Data extracted from a collection
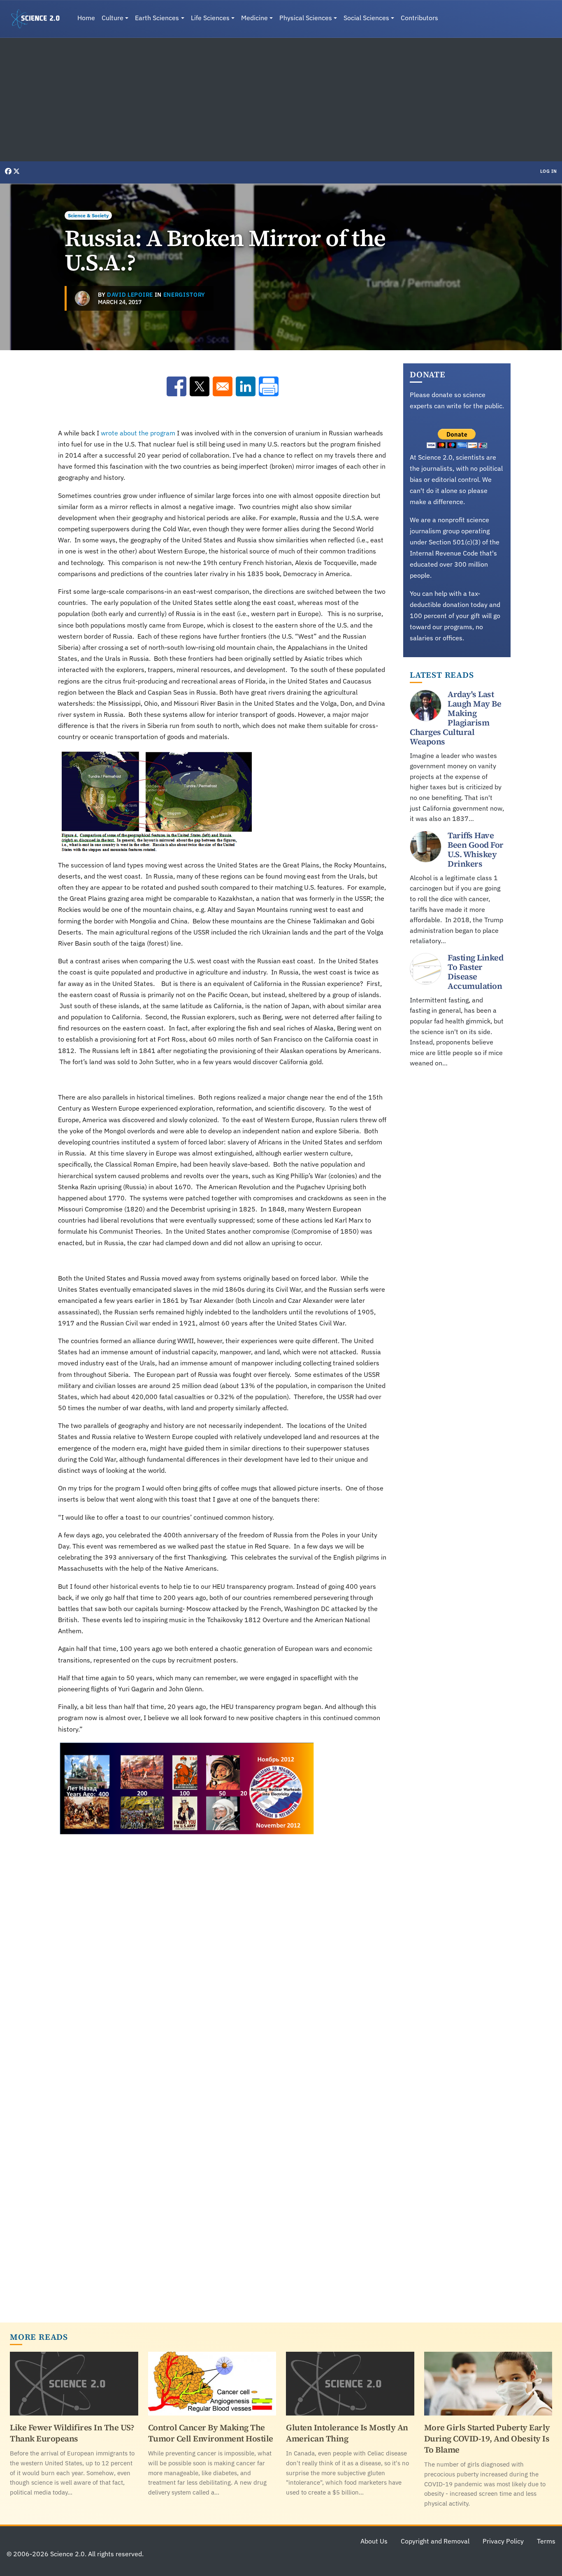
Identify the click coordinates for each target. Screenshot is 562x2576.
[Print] (269, 386)
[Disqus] (222, 1981)
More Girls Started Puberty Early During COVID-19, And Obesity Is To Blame (487, 2438)
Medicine (254, 18)
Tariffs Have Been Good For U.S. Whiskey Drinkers (476, 850)
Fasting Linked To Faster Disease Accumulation (475, 972)
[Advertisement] (281, 99)
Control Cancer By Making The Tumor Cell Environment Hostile (210, 2433)
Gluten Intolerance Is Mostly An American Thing (347, 2433)
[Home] (38, 19)
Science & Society (88, 215)
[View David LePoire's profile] (82, 298)
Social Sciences (366, 18)
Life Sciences (210, 18)
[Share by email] (222, 386)
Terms (546, 2541)
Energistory (184, 294)
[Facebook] (9, 171)
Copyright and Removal (435, 2541)
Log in (548, 171)
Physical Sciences (305, 18)
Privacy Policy (503, 2541)
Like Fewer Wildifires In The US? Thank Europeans (72, 2433)
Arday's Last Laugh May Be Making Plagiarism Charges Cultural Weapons (455, 717)
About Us (374, 2541)
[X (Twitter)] (16, 171)
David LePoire (130, 294)
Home (86, 18)
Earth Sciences (157, 18)
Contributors (419, 18)
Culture (112, 18)
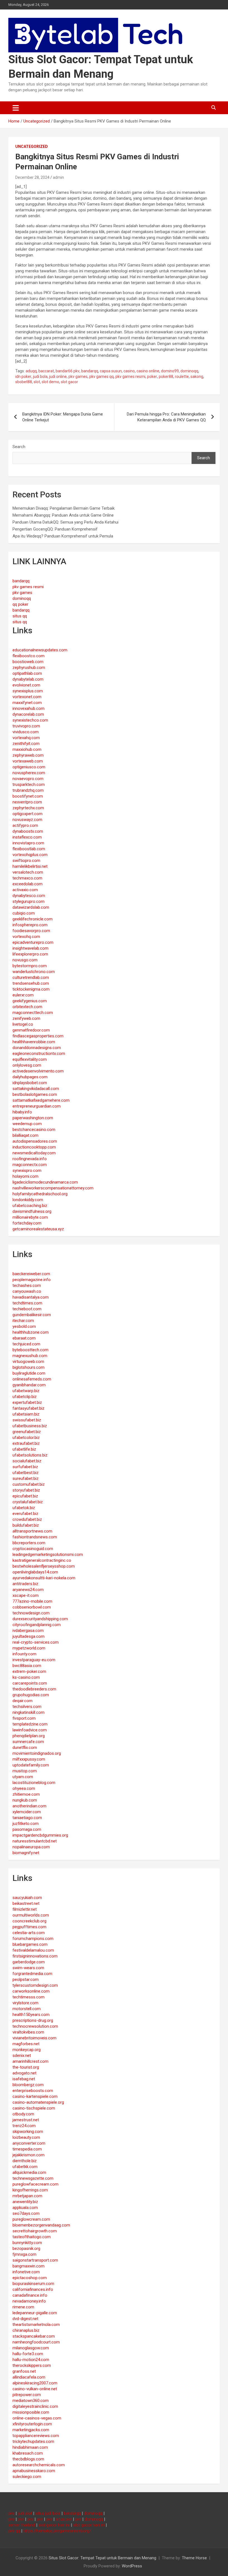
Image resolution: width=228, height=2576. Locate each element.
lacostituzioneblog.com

--- PROBLEM DESCRIPTION ---
Copy the final stretch of lines, starting at the one that holds "[Print] (269, 386)" and ending at the last line of the data, exactly; omit pictures.

--- SOLVED EXERCISE ---
[Print] (269, 386)
[Disqus] (222, 1981)
More Girls Started Puberty Early During COVID-19, And Obesity Is To Blame (487, 2438)
Medicine (254, 18)
Tariffs Have Been Good For U.S. Whiskey Drinkers (476, 850)
Fasting Linked To Faster Disease Accumulation (475, 972)
[Advertisement] (281, 99)
Control Cancer By Making The Tumor Cell Environment Hostile (210, 2433)
Gluten Intolerance Is Mostly An American Thing (347, 2433)
[Home] (38, 19)
Science & Society (88, 215)
[View David LePoire's profile] (82, 298)
Social Sciences (366, 18)
Life Sciences (210, 18)
[Share by email] (222, 386)
Terms (546, 2541)
Energistory (184, 294)
[Facebook] (9, 171)
Copyright and Removal (435, 2541)
Log in (548, 171)
Physical Sciences (305, 18)
Privacy Policy (503, 2541)
Like Fewer Wildifires In The US? Thank Europeans (72, 2433)
Arday's Last Laugh May Be Making Plagiarism Charges Cultural Weapons (455, 717)
About Us (374, 2541)
[X (Twitter)] (16, 171)
David LePoire (130, 294)
Home (86, 18)
Earth Sciences (157, 18)
Contributors (419, 18)
Culture (112, 18)
Image resolution: width=228, height=2576. Locate each element.
lacostituzioneblog.com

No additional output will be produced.